→ **DIRECTIONS**:
Copy the lines below as they are; omit the images they contain.

→ **DATASET RECORDS**:
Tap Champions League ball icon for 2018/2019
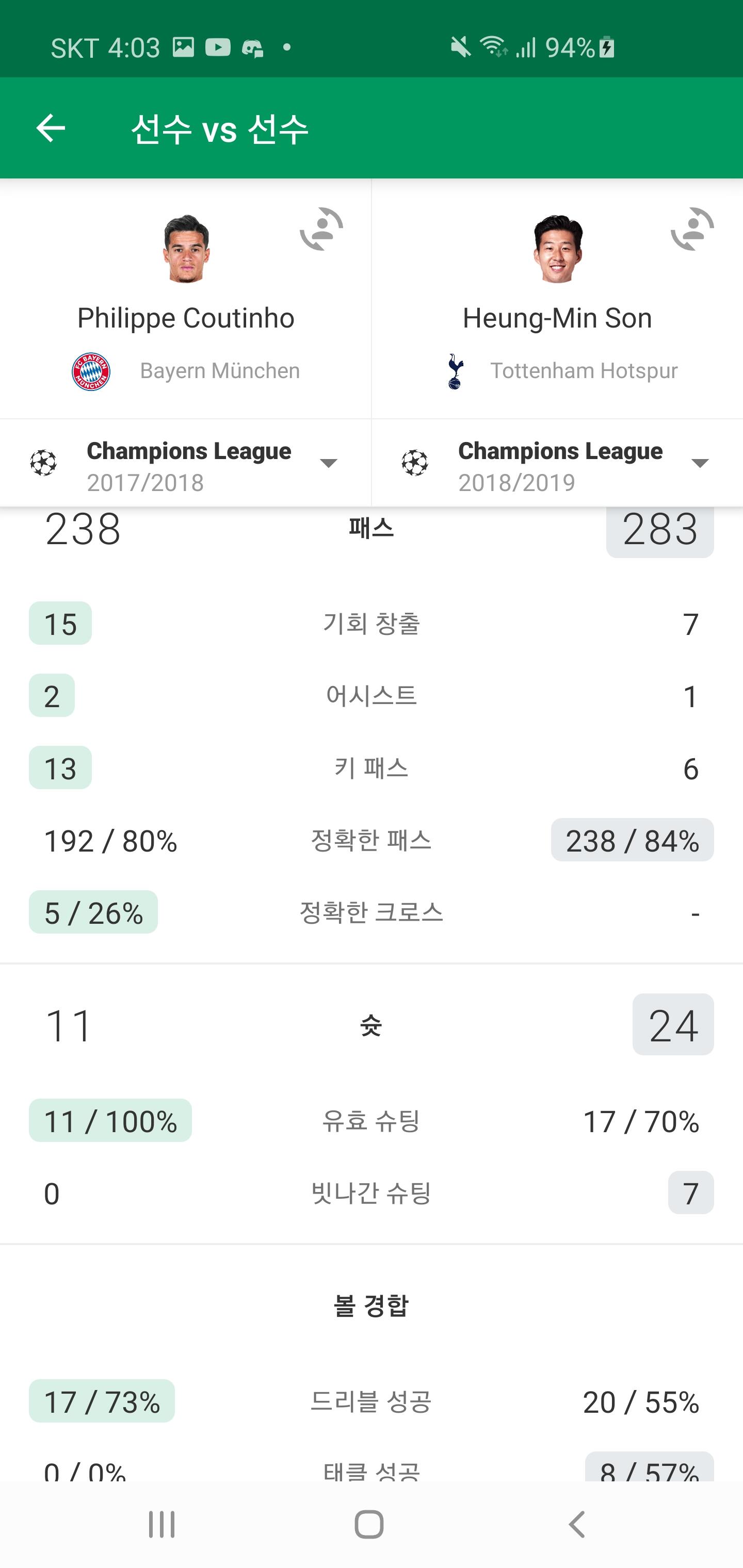The width and height of the screenshot is (743, 1568). click(x=415, y=463)
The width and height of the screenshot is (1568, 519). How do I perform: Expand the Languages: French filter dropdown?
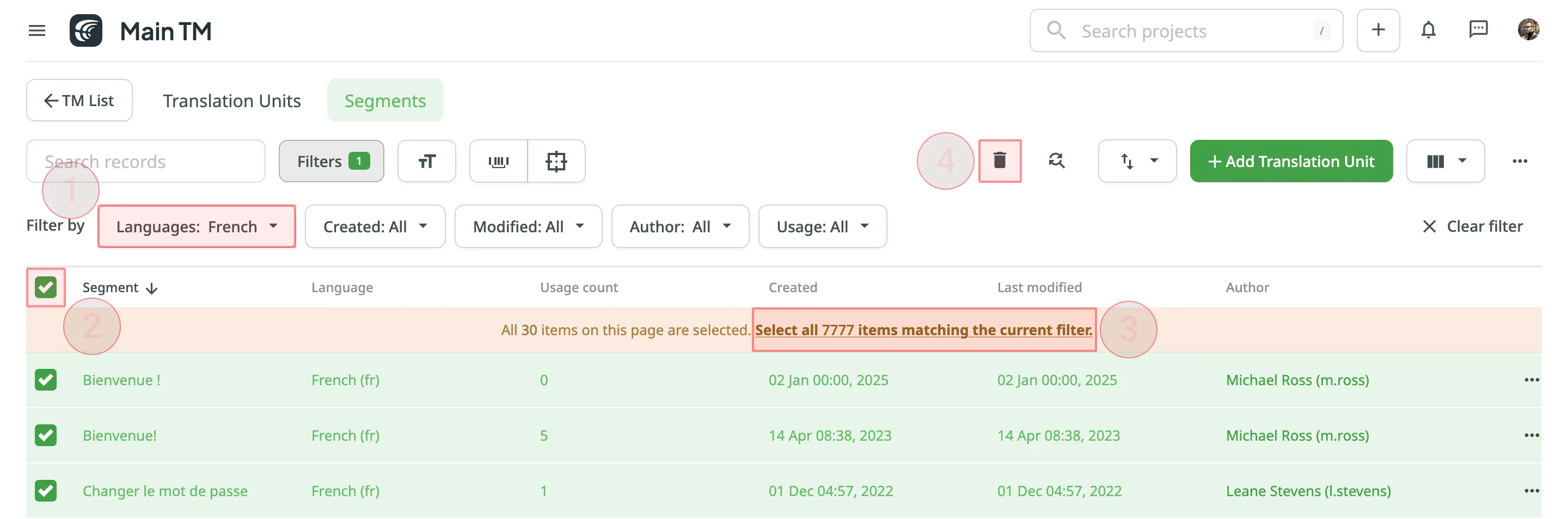197,226
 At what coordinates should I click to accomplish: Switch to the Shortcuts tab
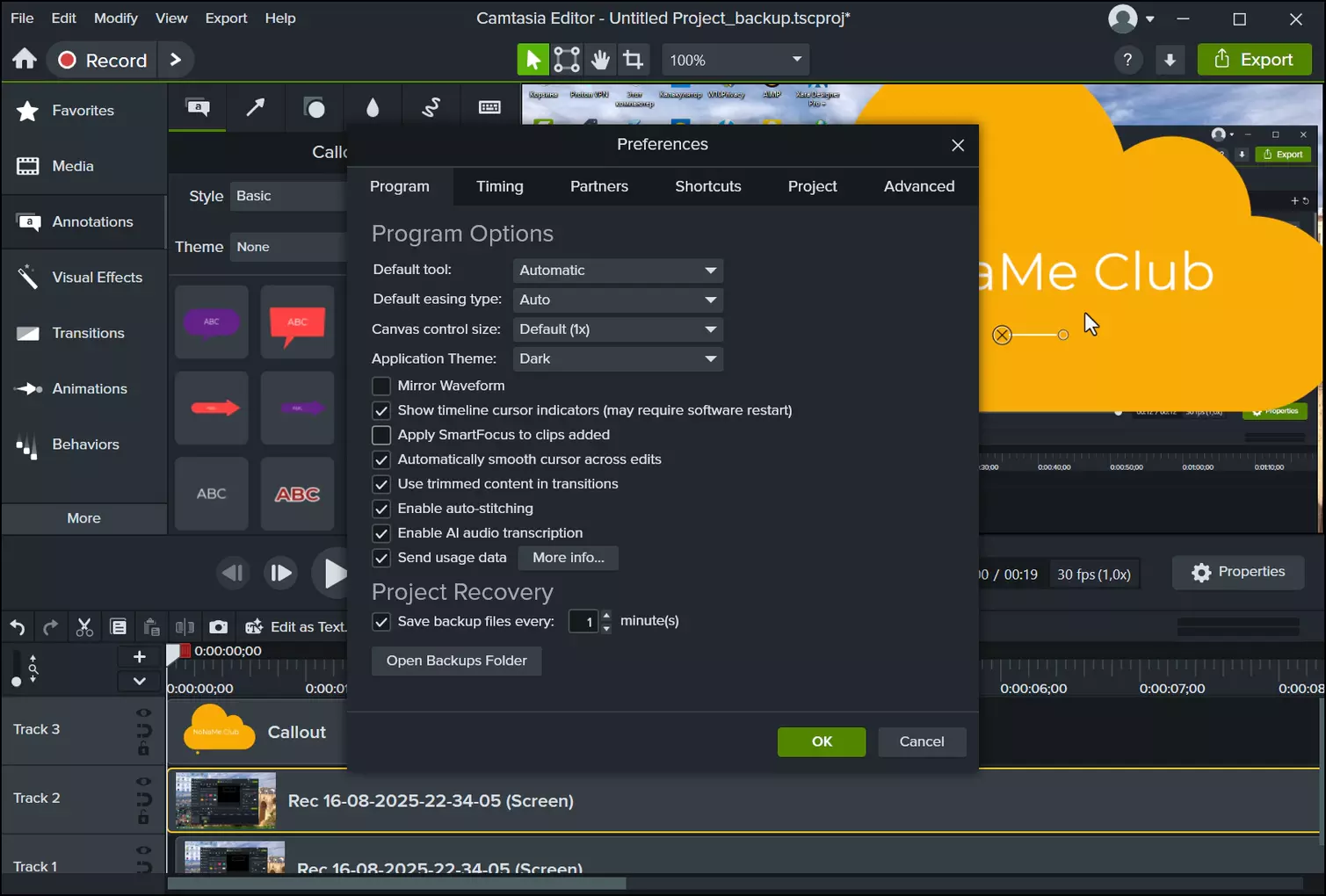pos(707,186)
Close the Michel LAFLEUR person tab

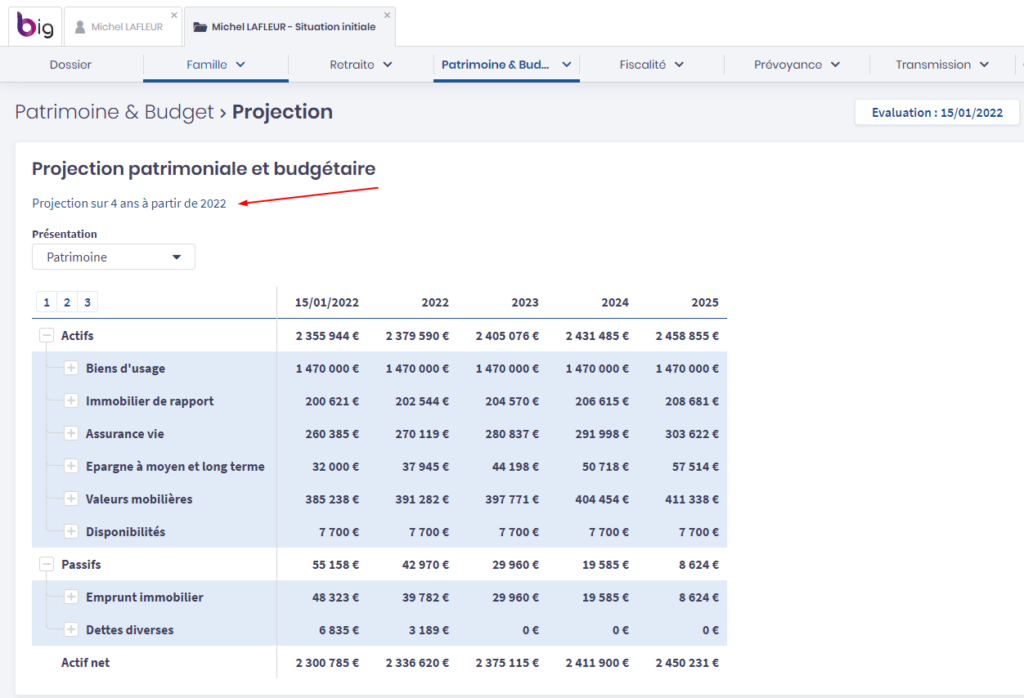(x=174, y=16)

→ **SOLUTION FOR THIS EXERCISE**:
Tap Champions League ball icon for 2018/2019
The width and height of the screenshot is (743, 1568). click(x=415, y=463)
The width and height of the screenshot is (1568, 519). How do I perform: Expand the Languages: French filter dropdown?
197,226
 At what coordinates should I click to accomplish: Switch to the Shortcuts tab
pos(707,186)
Close the Michel LAFLEUR person tab

(x=174, y=16)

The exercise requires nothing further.